Freddie's economists maintain their positive view on housing and expect that the declines in long-term interest rates that accompanies much of the recent gloomier news should increase mortgage market activity, particularly refinancing, and housing will be an engine of growth.  Construction activity will pick up as we enter the spring and summer and rising home values will help support renewed confidence in the remaining months of the year.

As of April 14, 2016, the national average for Freddie's 30-year fixed mortgage rate was 3.58 percent, the lowest since May of 2013. Mortgage rates have followed U.S. Treasuries closely, with the mortgage rate decline almost entirely a function of declining Treasury yields spurred by a flight to quality.
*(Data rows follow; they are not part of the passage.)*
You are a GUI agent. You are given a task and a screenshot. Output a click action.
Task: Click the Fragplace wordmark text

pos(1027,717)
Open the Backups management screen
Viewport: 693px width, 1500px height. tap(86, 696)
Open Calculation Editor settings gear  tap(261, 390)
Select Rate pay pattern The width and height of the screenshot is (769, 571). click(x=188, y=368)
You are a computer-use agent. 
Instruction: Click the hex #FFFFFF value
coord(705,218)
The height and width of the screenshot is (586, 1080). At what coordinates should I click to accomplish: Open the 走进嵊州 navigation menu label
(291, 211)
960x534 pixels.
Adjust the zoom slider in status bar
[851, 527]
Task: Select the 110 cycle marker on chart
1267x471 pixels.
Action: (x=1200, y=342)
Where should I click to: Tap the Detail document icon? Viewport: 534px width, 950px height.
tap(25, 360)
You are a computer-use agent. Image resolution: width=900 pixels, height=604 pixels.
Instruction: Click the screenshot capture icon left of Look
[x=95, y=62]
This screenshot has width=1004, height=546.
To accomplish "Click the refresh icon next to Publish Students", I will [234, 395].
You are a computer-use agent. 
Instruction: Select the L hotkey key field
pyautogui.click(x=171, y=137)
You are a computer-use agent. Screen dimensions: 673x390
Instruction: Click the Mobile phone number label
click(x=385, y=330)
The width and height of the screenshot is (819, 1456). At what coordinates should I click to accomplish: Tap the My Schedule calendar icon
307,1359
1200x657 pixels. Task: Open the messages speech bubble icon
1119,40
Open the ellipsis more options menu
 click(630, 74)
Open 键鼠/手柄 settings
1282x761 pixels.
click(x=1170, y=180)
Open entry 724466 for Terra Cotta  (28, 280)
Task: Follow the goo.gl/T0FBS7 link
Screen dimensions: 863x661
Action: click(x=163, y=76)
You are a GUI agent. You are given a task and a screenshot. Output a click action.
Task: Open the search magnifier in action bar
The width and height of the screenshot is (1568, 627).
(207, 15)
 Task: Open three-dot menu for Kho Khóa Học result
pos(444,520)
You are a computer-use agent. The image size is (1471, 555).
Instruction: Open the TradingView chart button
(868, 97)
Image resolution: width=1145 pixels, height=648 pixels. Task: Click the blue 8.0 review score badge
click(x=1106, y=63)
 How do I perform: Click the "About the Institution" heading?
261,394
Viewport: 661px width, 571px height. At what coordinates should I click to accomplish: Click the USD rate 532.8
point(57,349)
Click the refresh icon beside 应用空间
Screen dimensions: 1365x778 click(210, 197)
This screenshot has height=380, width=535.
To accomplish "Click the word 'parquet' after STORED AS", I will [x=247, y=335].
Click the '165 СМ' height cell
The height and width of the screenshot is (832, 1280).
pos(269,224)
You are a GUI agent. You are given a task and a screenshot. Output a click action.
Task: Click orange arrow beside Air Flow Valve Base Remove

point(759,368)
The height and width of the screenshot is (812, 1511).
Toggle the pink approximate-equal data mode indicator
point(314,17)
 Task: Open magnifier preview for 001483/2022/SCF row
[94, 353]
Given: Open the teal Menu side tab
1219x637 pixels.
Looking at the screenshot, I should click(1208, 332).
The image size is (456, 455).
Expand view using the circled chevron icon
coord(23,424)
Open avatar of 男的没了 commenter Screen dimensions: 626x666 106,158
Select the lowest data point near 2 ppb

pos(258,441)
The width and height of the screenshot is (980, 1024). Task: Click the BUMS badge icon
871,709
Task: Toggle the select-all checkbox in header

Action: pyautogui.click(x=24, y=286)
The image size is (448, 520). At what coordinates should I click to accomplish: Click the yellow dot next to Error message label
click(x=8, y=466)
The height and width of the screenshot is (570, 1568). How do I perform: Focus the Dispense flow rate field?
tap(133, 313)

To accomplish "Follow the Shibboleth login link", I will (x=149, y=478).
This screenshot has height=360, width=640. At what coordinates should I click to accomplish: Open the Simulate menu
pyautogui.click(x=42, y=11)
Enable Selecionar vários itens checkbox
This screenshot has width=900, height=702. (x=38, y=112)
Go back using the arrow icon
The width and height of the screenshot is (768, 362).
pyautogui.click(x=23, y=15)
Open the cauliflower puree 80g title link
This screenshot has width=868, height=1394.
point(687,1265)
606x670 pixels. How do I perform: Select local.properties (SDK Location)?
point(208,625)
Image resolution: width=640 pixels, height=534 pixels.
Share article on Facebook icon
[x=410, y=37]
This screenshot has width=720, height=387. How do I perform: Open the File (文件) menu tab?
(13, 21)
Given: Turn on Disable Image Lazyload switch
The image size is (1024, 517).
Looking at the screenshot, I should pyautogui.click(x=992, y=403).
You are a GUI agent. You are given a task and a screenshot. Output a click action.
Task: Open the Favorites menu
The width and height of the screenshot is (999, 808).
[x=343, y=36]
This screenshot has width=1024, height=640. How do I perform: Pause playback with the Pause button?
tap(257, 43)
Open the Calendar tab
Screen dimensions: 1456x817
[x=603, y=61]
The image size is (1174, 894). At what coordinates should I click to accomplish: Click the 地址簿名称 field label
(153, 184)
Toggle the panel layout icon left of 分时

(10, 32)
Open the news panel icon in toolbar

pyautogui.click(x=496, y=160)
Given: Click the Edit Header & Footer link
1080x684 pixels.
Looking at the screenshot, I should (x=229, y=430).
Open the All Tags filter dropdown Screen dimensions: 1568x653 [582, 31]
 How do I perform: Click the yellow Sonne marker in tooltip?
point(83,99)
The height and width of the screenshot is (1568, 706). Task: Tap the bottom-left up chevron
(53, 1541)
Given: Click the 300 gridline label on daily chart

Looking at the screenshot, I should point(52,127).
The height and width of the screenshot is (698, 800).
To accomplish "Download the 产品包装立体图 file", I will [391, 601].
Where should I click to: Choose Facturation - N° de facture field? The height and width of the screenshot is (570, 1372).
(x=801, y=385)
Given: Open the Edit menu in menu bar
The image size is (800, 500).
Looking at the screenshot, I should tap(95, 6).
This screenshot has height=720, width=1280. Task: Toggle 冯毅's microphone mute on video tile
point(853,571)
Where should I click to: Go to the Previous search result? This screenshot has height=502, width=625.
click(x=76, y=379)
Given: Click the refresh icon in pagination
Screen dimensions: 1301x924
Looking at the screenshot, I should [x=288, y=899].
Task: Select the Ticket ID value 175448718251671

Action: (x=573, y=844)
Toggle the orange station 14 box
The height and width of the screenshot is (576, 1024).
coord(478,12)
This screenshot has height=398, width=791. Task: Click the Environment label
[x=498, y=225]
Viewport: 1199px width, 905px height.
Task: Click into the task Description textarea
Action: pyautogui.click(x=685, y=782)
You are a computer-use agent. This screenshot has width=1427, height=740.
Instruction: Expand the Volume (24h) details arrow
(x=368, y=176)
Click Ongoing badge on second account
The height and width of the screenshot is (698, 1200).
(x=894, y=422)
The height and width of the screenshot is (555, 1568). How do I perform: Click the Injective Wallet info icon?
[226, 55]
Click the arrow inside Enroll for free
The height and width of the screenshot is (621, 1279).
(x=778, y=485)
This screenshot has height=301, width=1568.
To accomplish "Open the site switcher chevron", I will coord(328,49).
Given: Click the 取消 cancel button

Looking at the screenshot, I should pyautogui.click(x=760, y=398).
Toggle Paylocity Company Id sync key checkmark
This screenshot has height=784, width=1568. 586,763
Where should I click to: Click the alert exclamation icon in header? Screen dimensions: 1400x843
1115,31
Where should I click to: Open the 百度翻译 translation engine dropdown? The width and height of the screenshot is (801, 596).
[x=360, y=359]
As goes the 10-year Treasury, so too shall go the 30-year fixed mortgage rate which has fallen more than 40 basis points since the beginning of the year. 

Freddie Mac has lowered its forecast for the 30-year rate for the second through fourth quarters by a tenth of a percent and expects that rate to average 4 percent for the year while still anticipating that the Federal Open Market Committee (FOMC) will raise short-term rates twice in 2016.

Both low rates and strong job growth should push home sales to the best year since 2006 even though they started the year slow.  Chronically low inventories remain a challenge both for new and existing home sales and the report says, "At the current rate of construction, people should get used to seeing headlines about low inventory of for-sale homes in many markets for years to come. Demographics and demand are only going to increase the pressure on housing stocks."



Housing and Urban Development (HUD) estimates that between 2009 and 2011 there were over 800,000 1-unit housing units lost to conversion, demolition, disaster, condemnation, or other reasons.  With approximately 90 million 1-units housing units in the country, about 414,000 must be replaced each year just to keep the stock constant.  While single-family housing starts have been accelerating recently and are running above replacement rates, the difference is only about 400,000 units per year which is constraining growth in the single family market.  Freddie Mac expects this to increase by another 200,000 over the next two years gradually alleviating tight inventories.

Tight supply along with demand driven by low rates and solid job gains will keep prices rising above historic average rates - an estimated 4.8 percent this year and 3.5 percent next year.  This will also drive up homeowner equity from an estimated $12.4 trillion at the end of 2015, slightly below the not-inflation-adjusted peak of $13.3 trillion in 2006.  The current surge in equity has not, like the earlier figure, been accompanied by a surge in mortgage debt but has gone almost exclusively to bolstering household balance sheets.



Mortgage debt will increase 3.5 percent this year and 4.0 percent in 2017, higher than in recent years but still well below the historic average of an annual 10 percentage point increase. There is also opportunity, given the low rates, for increased refinancing and since the recent drop Freddie Mac has refigured its February estimate that rates dipping below 4 percent would increase refinance potential by $122 billion. 

They say the contract rate on most loans clusters around every eighth of a percentage point. For example, there are clusters of loans around 3 percent, 3.125 percent, 3.25 percent, and 3.5 percent, but not many loans with contract rates in between. If borrowers react to specific rate incentives, e.g., refinance if market rates drop 1 full percentage point below the borrower's contract rate, then refinance activity will tend to ratchet higher with each eighth point rate reduction.  In the week of April 7, 2016, mortgage rates had their biggest one-week decline in over a year of 0.12 percentage points (nearly one eighth). Replicating its February analysis, the company says that one-week decline increased in-the-money refinance potential by $66 billion.

They also ran a macro simulation of the U.S. economy, housing, and mortgage market. That showed the decline relative to the February analysis increased refinance activity by about $50 billion.  Based on these calculations, Freddie Mac revised its 1-4 family mortgage originations estimate for 2016 up by $50 billion to $1.70 trillion.